Plans and IRA trustees can rely on the self-certification only for the purpose of accepting a rollover that doesn’t meet the 60-day requirement and not as to whether the contribution satisfies other requirements for a valid rollover. Plans and IRA trustees may also provide the Model Letter to their clients seeking to self-certify a late rollover.
One of the items on the self-certification is that an error was committed by the financial institution making the distribution or receiving the contribution, which appears to be the case here.
Permalink Submitted by Alan - IRA critic on Tue, 2025-06-03 17:00
If the Roth custodian will accept the self cert form alleging custodian error (the only valid reason), they should be able to calculate the gain or loss during the time in the Roth IRA in the same manner as a late recharacterization of a conversion and transfer that amount to the intended TIRA. That would be an equitable solution, while allowing all the gain to remain in the Roth would not be.
The RP does not address treatment of investment experience because the late rollover was viewed as typically completed from 60-90 days following the original distribution and only involving the amount of the original distribution, in this case apparently from a qualified plan that issued a 1099R coded G.
However, if the Roth custodian issues a 1099R it would cause massive confusion at the IRS. Amending the 5498 they issued for a Roth rollover contribution to a TIRA rollover contribution for 2020 would be OK.

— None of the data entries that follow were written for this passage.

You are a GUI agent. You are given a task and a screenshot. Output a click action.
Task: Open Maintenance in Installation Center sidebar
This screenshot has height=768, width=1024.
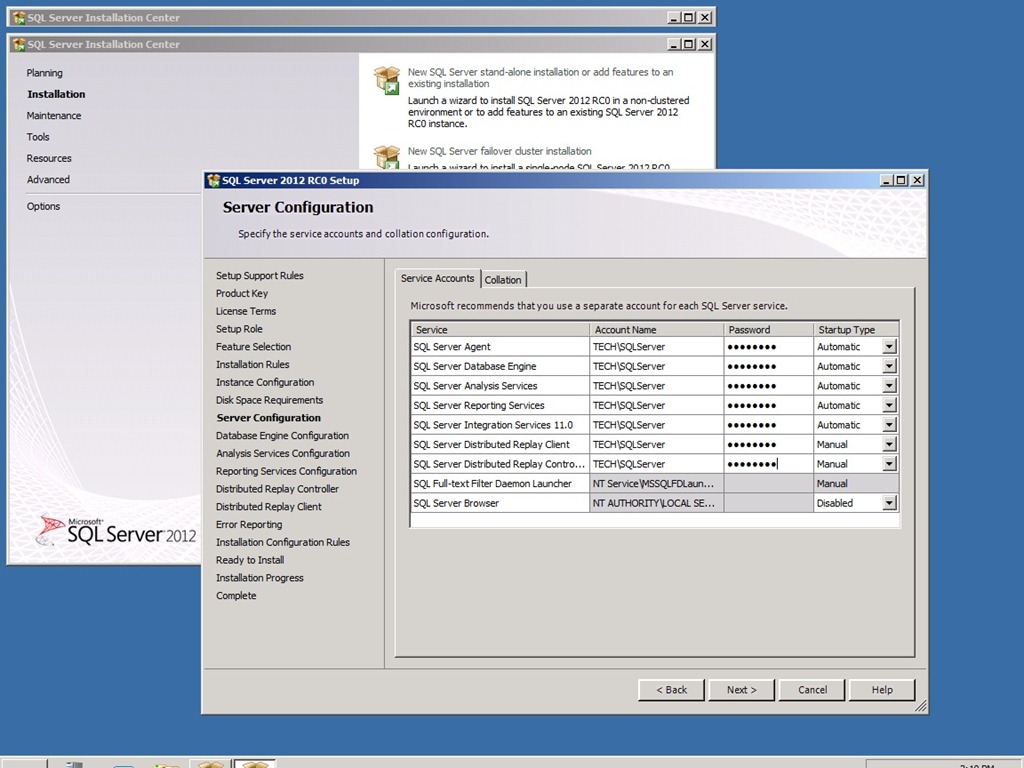click(54, 116)
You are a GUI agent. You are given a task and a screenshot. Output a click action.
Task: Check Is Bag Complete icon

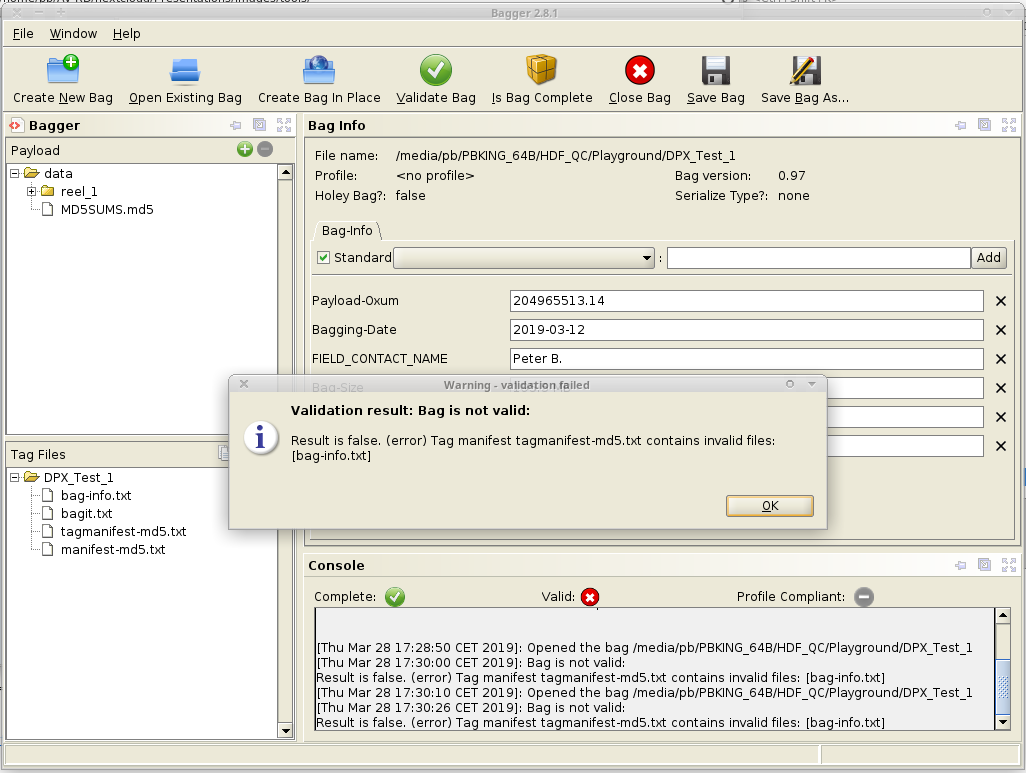coord(541,70)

If they process this, the client must update their Roth IRA basis to ignore the flawed rollover. I assume that the client reported the 2020 rollover as non taxable and that the IRS never noticed the mismatch between the 1099R with 0 in Box 2a and the 5498 that reported a Roth rollover contribution instead of a TIRA rollover contribution.
Permalink Submitted by Daniel Owen on Wed, 2025-06-04 08:22
Thank you Alan..The client reported correctly as a rollover to T-IRA and didn’t record any Roth basis on the form 8606. The custodian made the mistake of putting it in the client’s Roth IRA and are willing to correct by moving the contribution to the T-IRA upon reciept of a copy of the client’s model letter requesting the exemption due to custodian error but there’s confusion on how the investment growth of that contribution since 2020 should be treated. Any thoughts?

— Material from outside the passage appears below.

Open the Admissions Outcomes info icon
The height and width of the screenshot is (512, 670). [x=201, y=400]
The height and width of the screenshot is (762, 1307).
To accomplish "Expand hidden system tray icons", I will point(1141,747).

Permalink Submitted by Alan - IRA critic on Wed, 2025-06-04 17:17
RP 2020-46 only addresses late rollovers and contains no instruction whatever regarding investment earning on the originally distributed balance during the period of time it was not rolled into the correct account. In most of the cases envisioned the late rollover would not have been in a tax deferred account as it was in this case for 5 years and any gains would have been currently taxable over that period. All 2020-46 does is provide an extension to the usual 60 day deadline for rollovers.
If the Roth custodian agrees that this was entirely their fault, meaning that they likely are responsible for the resulting financial impact, which in this case is to the IRS, they would not need even the RP, they would just calculate the gain and transfer both the gain and the original distribution into a TIRA.